# [EXERCISE REQUIREMENTS]
Extract every line from the data below that contains the word "Utility".

───── SUPPLIED MATERIAL

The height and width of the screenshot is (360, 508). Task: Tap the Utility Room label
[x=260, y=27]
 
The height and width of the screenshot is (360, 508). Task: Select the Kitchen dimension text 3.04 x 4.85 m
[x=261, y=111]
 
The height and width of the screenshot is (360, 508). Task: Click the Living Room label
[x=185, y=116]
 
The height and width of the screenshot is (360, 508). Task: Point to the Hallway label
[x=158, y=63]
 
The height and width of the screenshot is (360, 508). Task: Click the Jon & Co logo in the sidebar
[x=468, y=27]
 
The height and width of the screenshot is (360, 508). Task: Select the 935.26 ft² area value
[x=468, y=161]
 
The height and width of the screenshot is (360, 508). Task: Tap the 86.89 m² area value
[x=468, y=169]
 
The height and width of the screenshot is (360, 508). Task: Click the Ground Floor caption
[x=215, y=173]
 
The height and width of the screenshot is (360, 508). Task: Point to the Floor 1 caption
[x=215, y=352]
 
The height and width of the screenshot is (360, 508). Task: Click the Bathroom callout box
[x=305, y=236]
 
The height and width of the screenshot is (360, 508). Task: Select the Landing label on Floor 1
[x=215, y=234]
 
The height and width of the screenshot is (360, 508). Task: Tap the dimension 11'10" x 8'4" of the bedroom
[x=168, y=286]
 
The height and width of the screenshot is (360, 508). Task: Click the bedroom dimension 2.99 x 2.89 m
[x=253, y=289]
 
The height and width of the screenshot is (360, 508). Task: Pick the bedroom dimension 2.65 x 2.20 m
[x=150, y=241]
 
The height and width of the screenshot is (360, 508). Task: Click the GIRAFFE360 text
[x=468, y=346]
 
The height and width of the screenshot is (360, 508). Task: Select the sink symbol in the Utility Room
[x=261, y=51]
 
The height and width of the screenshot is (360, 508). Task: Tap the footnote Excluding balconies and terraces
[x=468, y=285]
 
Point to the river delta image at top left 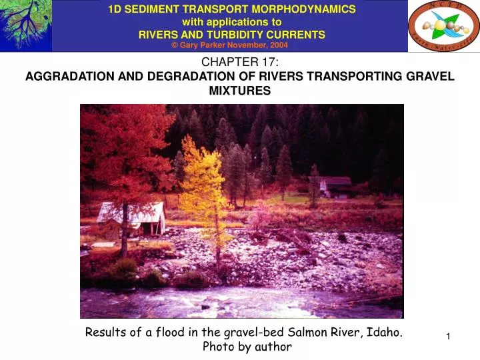[25, 25]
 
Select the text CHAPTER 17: [240, 63]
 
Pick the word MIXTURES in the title [240, 91]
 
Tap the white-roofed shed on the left [131, 217]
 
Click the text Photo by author [247, 347]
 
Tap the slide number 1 [449, 339]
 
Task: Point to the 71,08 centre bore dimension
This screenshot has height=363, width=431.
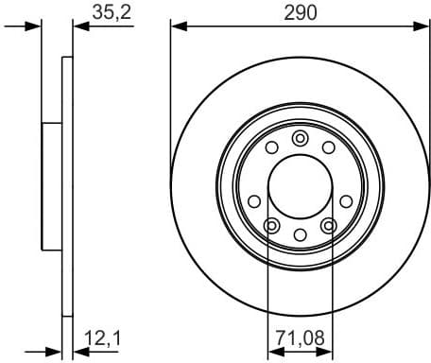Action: click(299, 336)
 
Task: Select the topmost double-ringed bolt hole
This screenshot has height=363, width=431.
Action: click(300, 138)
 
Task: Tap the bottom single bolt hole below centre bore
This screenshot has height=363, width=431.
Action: click(300, 234)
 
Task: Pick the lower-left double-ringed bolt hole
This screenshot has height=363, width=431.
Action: click(271, 225)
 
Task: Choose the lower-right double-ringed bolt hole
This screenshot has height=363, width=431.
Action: click(329, 225)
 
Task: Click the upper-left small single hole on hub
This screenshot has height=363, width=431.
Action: click(272, 147)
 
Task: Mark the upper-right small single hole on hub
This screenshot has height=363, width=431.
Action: click(328, 147)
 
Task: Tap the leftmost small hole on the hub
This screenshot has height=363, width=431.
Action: click(253, 200)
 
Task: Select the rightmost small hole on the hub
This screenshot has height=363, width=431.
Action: click(346, 200)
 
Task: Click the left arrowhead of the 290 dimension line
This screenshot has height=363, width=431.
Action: click(176, 26)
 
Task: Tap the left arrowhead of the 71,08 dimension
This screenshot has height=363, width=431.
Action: click(273, 352)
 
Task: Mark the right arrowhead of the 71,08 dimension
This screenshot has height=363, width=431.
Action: click(326, 352)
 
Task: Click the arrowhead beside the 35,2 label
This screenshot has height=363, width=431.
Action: click(78, 26)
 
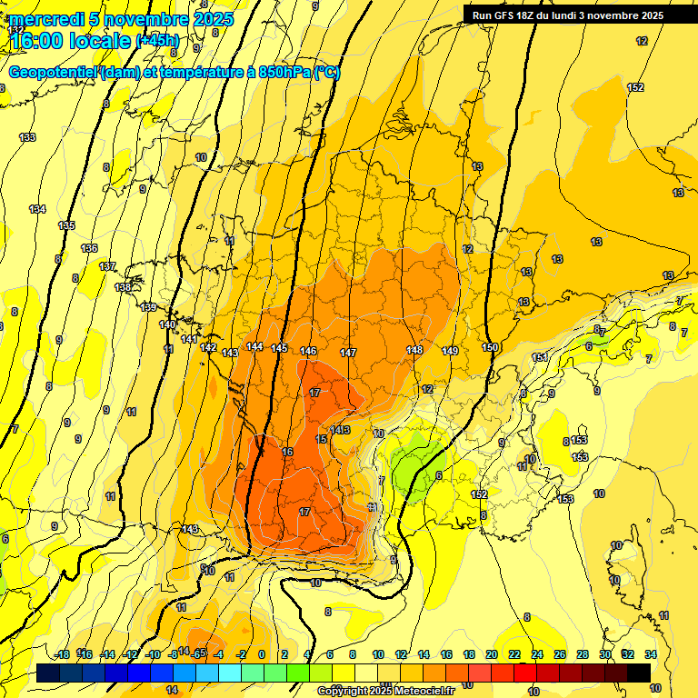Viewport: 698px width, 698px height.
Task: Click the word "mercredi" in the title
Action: tap(43, 19)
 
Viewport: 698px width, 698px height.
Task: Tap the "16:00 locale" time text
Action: tap(69, 41)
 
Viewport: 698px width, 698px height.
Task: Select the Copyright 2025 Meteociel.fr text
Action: tap(385, 691)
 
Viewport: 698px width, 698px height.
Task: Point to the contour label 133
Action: tap(28, 137)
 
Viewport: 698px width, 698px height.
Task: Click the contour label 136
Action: tap(89, 248)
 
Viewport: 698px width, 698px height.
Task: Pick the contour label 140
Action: tap(167, 324)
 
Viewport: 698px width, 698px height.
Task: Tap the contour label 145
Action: tap(279, 348)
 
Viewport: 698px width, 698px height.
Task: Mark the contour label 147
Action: tap(348, 353)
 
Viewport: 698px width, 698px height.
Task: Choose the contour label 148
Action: tap(415, 350)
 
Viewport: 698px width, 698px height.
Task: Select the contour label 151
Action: tap(540, 357)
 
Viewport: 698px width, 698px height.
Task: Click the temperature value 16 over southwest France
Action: tap(287, 452)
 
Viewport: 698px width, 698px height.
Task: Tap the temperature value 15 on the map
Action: tap(321, 439)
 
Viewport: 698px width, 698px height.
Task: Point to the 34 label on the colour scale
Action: tap(650, 654)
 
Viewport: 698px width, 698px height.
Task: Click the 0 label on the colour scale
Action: tap(262, 654)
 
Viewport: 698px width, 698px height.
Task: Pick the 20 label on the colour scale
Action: tap(491, 654)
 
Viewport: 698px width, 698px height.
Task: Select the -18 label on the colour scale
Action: tap(62, 654)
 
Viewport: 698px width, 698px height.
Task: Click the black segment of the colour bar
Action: tap(639, 673)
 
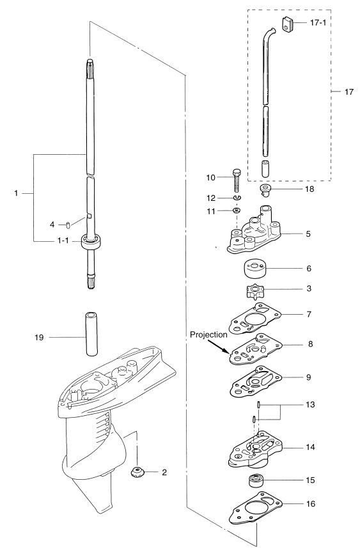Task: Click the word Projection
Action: [208, 335]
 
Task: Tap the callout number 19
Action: [39, 337]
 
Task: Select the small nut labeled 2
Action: [136, 472]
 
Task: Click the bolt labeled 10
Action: [237, 180]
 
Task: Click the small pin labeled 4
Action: [68, 225]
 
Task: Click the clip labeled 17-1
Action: [287, 24]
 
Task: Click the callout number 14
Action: [310, 447]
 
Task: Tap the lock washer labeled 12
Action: [237, 198]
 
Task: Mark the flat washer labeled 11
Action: [237, 210]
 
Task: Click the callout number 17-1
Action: [318, 23]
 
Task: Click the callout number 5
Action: [308, 233]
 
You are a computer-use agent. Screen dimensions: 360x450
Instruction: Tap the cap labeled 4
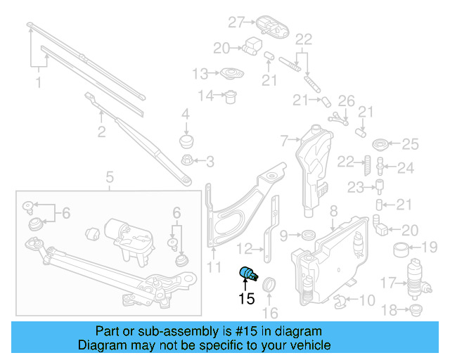(186, 140)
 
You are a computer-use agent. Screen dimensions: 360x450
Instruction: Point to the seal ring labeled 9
(307, 234)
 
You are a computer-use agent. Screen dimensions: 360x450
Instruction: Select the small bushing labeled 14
(229, 96)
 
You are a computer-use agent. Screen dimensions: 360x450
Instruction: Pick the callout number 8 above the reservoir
(333, 210)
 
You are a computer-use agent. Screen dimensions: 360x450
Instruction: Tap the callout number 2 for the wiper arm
(101, 131)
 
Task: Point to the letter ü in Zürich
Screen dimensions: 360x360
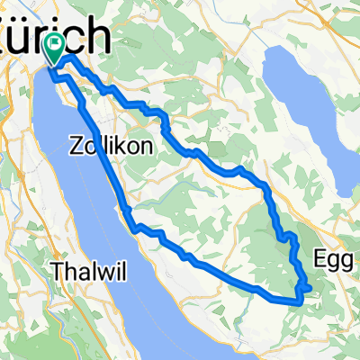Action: point(29,39)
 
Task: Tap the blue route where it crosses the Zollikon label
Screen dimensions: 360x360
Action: point(99,144)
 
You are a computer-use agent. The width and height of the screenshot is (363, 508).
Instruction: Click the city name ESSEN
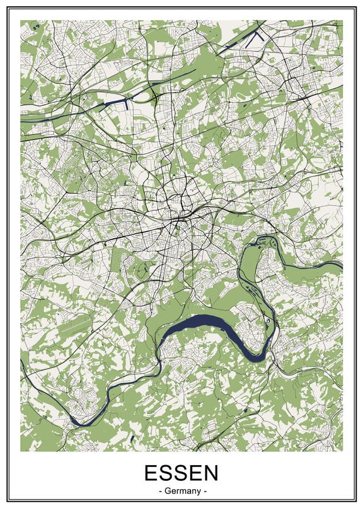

──────────

# [EXERCISE RESPONSE]
The height and width of the screenshot is (360, 508). Task: Tap the Utility Room label
The height and width of the screenshot is (360, 508). Task: Select the sink symbol in the Utility Room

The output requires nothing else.